Pra comprovar o esquema fraudulento montado pra conseguir o benefício da aposentadoria, um departamento da Polícia Federal de Mato Grosso foi fundamental. Nele foi feita a comparação das impressões digitais dos indígenas com as fotos e as informações contidas nos documentos de identificação. Com a ajuda da tecnologia, a suspeita se confirmou.
“Foi possível estabelecer de forma inequívoca uma relação identidade constando que uma pessoa tinha mais de um documento”, conta Francisco Junior, perito papiloscopista da Polícia Federal.
Foram encontrados registros duplicados, com nomes e idades diferentes, a partir da mesma impressão digital. O trabalho permitiu que 552 benefícios concedidos com dados alterados fossem suspensos.
“Não existem duas pessoas com a mesma impressão digital”, explica Daniela Flávia Turati, perita papiloscopista.
O indígena Marcos Tserenhimiru, que atuava interinamente como Coordenador Técnico Local da Funai em Primavera do Leste, foi preso e está afastado do cargo. A assinatura dele está nos registros falsificados, que atestam a data de nascimento fraudada de indígenas e comprovam o trabalho na agricultura – requisitos para a concessão da aposentadoria.
Eguinalda Guimarães Rodrigues, tabeliã do cartório em Poxoréu, Mato Grosso, foi suspensa do trabalho por 90 dias, por suspeita de fazer parte da quadrilha e ter emitido certidões de nascimento com dados falsos.
A defesa dos dois servidores públicos não quis se manifestar.
A Funai disse que está colaborando com as investigações e que os funcionários envolvidos estão afastados.
O Ministério da Previdência Social informou que participou da operação e que servidores da coordenação de inteligência previdenciária atuaram juntamente com a Polícia Federal com o intercâmbio de informações.
Um homem chamado Zé Mané
O caso que mais chamou a atenção da polícia é o do registro de um falso indígena, de nome “Zé Mané”. Ele não existe, mas tem carteira de identidade e até título de eleitor.
Segundo a investigação, usando esses documentos, além de ter a aposentadoria concedida, Zé Mané ainda conseguiu cerca de 40 mil reais em empréstimos consignados.
A Polícia Federal ainda vai apurar se os indígenas faziam parte da quadrilha ou se foram usados como laranjas no esquema.

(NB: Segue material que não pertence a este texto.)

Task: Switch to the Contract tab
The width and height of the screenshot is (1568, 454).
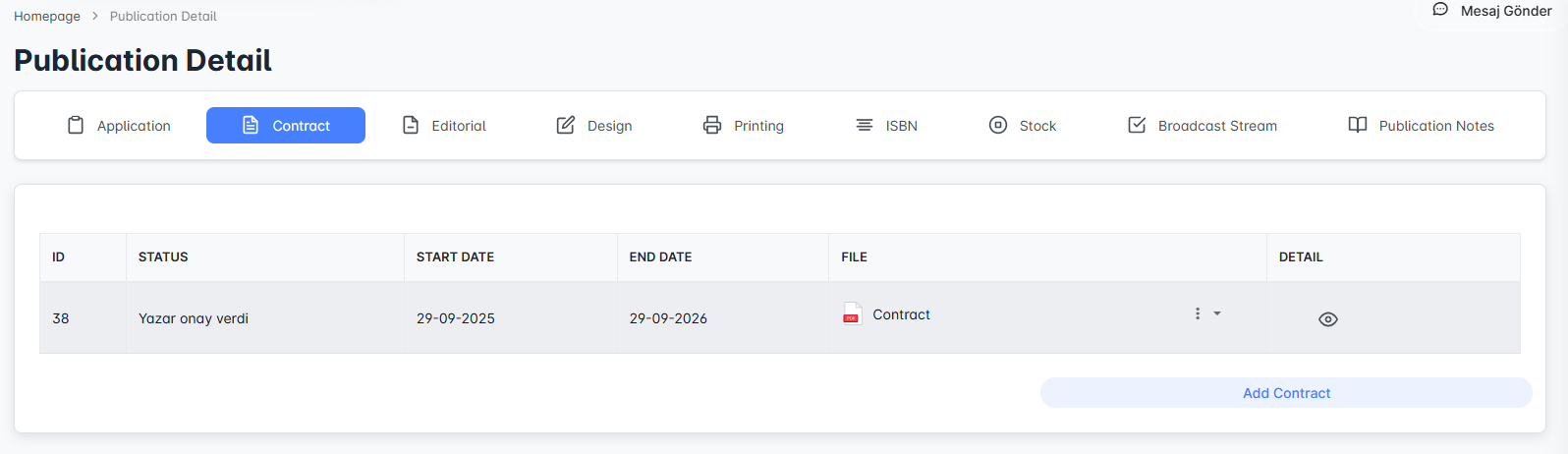Action: 286,126
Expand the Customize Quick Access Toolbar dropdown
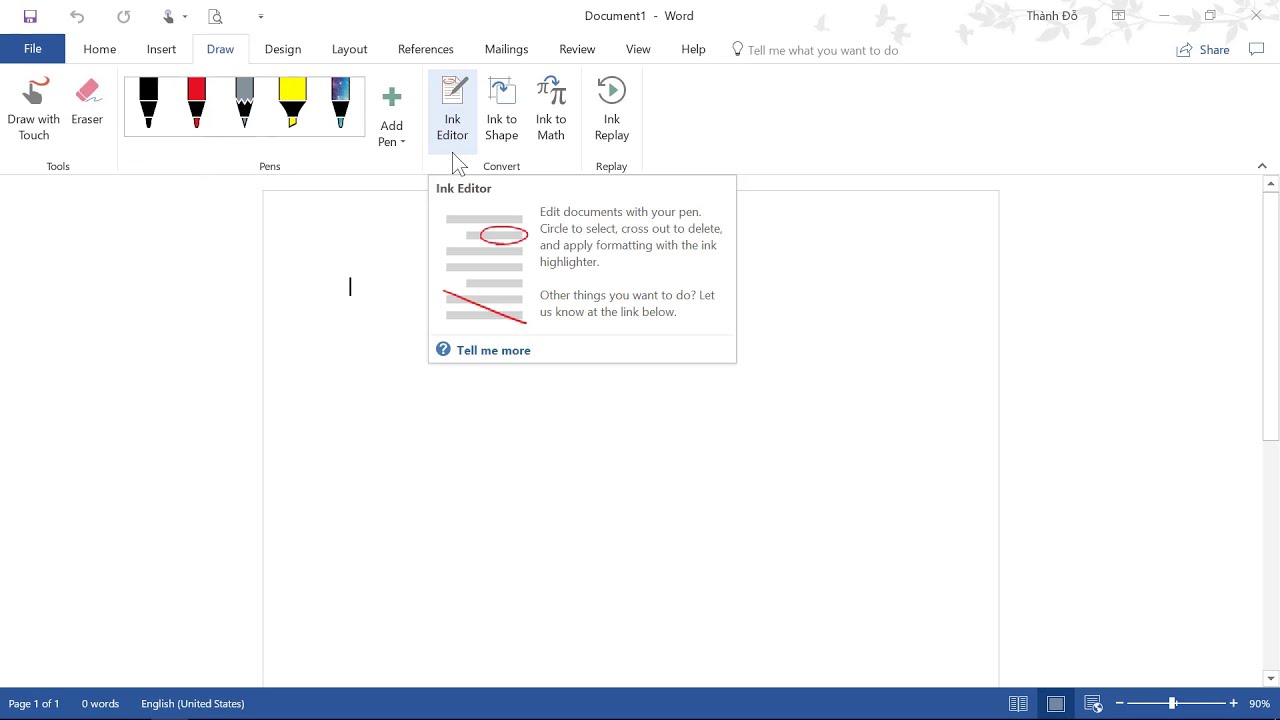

A punição deles depende da interpretação do juiz que vai avaliar o nível de integração com a sociedade.
“É necessário investigar. A Federação não teve acesso ao inquérito. E não tivemos acesso aos indígenas. Então nós não sabemos o nível de conhecimento e de ciência desse crime”, afirma Eliane Xunakalo, da Federação dos Povos Indígenas de Mato Grosso.
Todos os investigados podem responder pelos crimes de falsificação de documentos, estelionato previdenciário, associação criminosa e inserção de dados falsos em sistema de informação do Governo Federal. A pena pode chegar a 15 anos de prisão.
Em nota, a tabeliã Eguinalda Guimarães Rodrigues negou participação na fraude de registros de nascimento de indígenas. Eguinalda disse ainda que todos os atos praticados por ela foram feitos dentro da legalidade. A defesa do indígena Marcos, chefe interino da Funai de Primavera do Leste, também negou ter cometido os crimes mostrados na reportagem.